- Genre: Viral video; News magazine;
- Created by: MagicDust Television
- Presented by: Christian Vera; Gayle Bass; Nick Calderone; Oli Pettigrew; Charity Bailey;
- Country of origin: United States
- Original language: English
- No. of seasons: 11

Production
- Executive producers: Lisa Hudson; Dennis O'Neill;
- Running time: 30 minutes
- Production companies: MagicDust Television; Cox Media Group; Raycom Media (2011-2019); Gray Television (2019-2022); E. W. Scripps Company;

Original release
- Network: First-run syndication
- Release: September 12, 2011 – April 29, 2022

= Right This Minute =

American television series

Right This Minute (alternatively abbreviated as RTM) is an American syndicated television program which debuted on September 12, 2011. Produced by MagicDust Television in conjunction with television station groups Cox Media Group, Gray Television, and the E. W. Scripps Company, it was a daily half-hour program which featured various viral videos and was presented by a team of hosts. The show was cancelled in 2022, with its last episode airing on April 29, 2022. Reruns of the show (referred to as "remixes" by the hosts) continued to broadcast on syndication until September 2, 2022.

==Overview==
The program showcased a broad mix of viral videos trending online, interviews with content creators as well as caught-on-tape footage of stories in the news; the videos and interviews were introduced by five hosts–Charity Bailey, Gayle Bass, Nick Calderone, Oli Pettigrew, and Christian Vera. Steven Fabian left the show to work for the syndicated newsmagazine Inside Edition. On July 27, 2015, Beth Troutman left the show for WCNC-TV in Charlotte, North Carolina to anchor its weeknight 6 and 11pm newscasts. Weekly episodes included Jessica Hord sharing lifestyle content.

Videos shown on Right This Minute included dashcam and security camera footage of criminal acts and police pursuits; freak accidents; people and animals displaying interesting talents; rescue footage; epic fails (such as extreme sports mishaps, and other various stunts which go wrong); humorous or dangerous stunts; practical jokes; parodies; and original user-created content culled from various user-submitted video websites (such as YouTube, LiveLeak, Break.com and eBaum's World) and sent directly to the program's website and mobile app. The program also features one or more interviews with those involved in a particular video in each episode.

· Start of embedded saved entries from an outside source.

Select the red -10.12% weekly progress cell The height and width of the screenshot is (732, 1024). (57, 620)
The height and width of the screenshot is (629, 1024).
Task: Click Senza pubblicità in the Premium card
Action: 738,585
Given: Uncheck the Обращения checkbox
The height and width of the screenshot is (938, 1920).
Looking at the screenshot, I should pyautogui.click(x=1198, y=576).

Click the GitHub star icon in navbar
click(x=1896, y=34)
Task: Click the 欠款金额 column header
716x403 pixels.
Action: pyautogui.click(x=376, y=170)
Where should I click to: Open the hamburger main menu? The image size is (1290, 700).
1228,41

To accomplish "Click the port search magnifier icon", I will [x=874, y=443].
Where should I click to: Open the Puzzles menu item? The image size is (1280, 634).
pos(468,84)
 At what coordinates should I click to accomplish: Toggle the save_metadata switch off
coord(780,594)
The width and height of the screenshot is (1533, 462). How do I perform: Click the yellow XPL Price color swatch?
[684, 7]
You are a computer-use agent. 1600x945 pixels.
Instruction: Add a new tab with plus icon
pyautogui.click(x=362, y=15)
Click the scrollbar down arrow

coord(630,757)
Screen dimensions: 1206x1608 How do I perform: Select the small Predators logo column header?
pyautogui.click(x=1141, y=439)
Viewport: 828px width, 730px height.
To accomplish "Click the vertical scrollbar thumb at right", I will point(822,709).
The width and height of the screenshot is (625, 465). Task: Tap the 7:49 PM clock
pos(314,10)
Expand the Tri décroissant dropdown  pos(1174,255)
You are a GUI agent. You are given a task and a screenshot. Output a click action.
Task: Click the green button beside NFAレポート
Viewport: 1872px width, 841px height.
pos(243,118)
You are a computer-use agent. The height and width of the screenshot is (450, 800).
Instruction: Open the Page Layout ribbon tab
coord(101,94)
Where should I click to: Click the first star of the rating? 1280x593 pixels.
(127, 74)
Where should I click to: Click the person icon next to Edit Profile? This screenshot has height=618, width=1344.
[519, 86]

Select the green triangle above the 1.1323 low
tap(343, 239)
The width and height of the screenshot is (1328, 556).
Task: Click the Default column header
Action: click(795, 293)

In a break from the usual format, after airing an Instagram video of magician John Stessel, he appeared live on the Right This Minute set and performed magic for the hosts.

Episodes initially were one hour long, but as a result of a revamp of the series' format in 2012, it began producing two half-hour episodes daily, as well as two half-hour "best of" editions on weekends featuring segments shown during the weekday broadcasts. Some stations carrying the program chose to air both daily half-hour episodes as a one-hour block, while others chose to air only one of the episodes or split them into more than one time slot.

==Production and distribution==
Right This Minute was syndicated to stations across the country. Originally, it aired only on stations owned by originating partners Cox Media Group, Raycom Media (itself acquired by Gray Television at the start of 2019; the on-air credit was changed to Gray Media Group), and the E. W. Scripps Company. In 2013, MagicDust Television and the Raycom-Scripps-Cox consortium partnered with MGM Television to distribute the program to stations owned by other broadcasting companies.

In April 2014, Fox Television Stations picked up RTM for broadcast on Fox's owned-and-operated stations in ten markets. Through additional station distribution deals, the show's national clearances grew to approximately 91% of U.S. television markets as a Monday through Friday strip or run. Rebroadcasts of the show aired on HLN, a cable channel, from February to September 2014. During its first season, Right This Minute was produced at the Walter Cronkite School of Journalism and Mass Communication at Arizona State University. The program moved its production and operations to the Ahwatukee neighborhood of Phoenix. The series was temporarily hosted from the homes of its hosts via videotelephony due to the COVID-19 pandemic, with off-air production and direction being done remotely.

On January 19, 2016, it was announced that Disney–ABC Home Entertainment and Television Distribution would take over the distribution of Right This Minute for the 2016–17 television season. As result of the change of distributor, the eight ABC O&O stations picked up the program beginning in the fall of 2016, replacing FABLife, a show which lasted one season. Hamilton, Ontario's CHCH picked up the program to air throughout Canada from September 12, 2016 to September 7, 2018.

According to Nick Calderon on the show's Facebook page, the show was not renewed for another season in 2022 thus ending its 11-year run on television. Since May, only reruns or "remixes" (shows with old video content mixed in) were shown on commercial TV stations until the final rerun aired on September 2, 2022 before going off the air for good.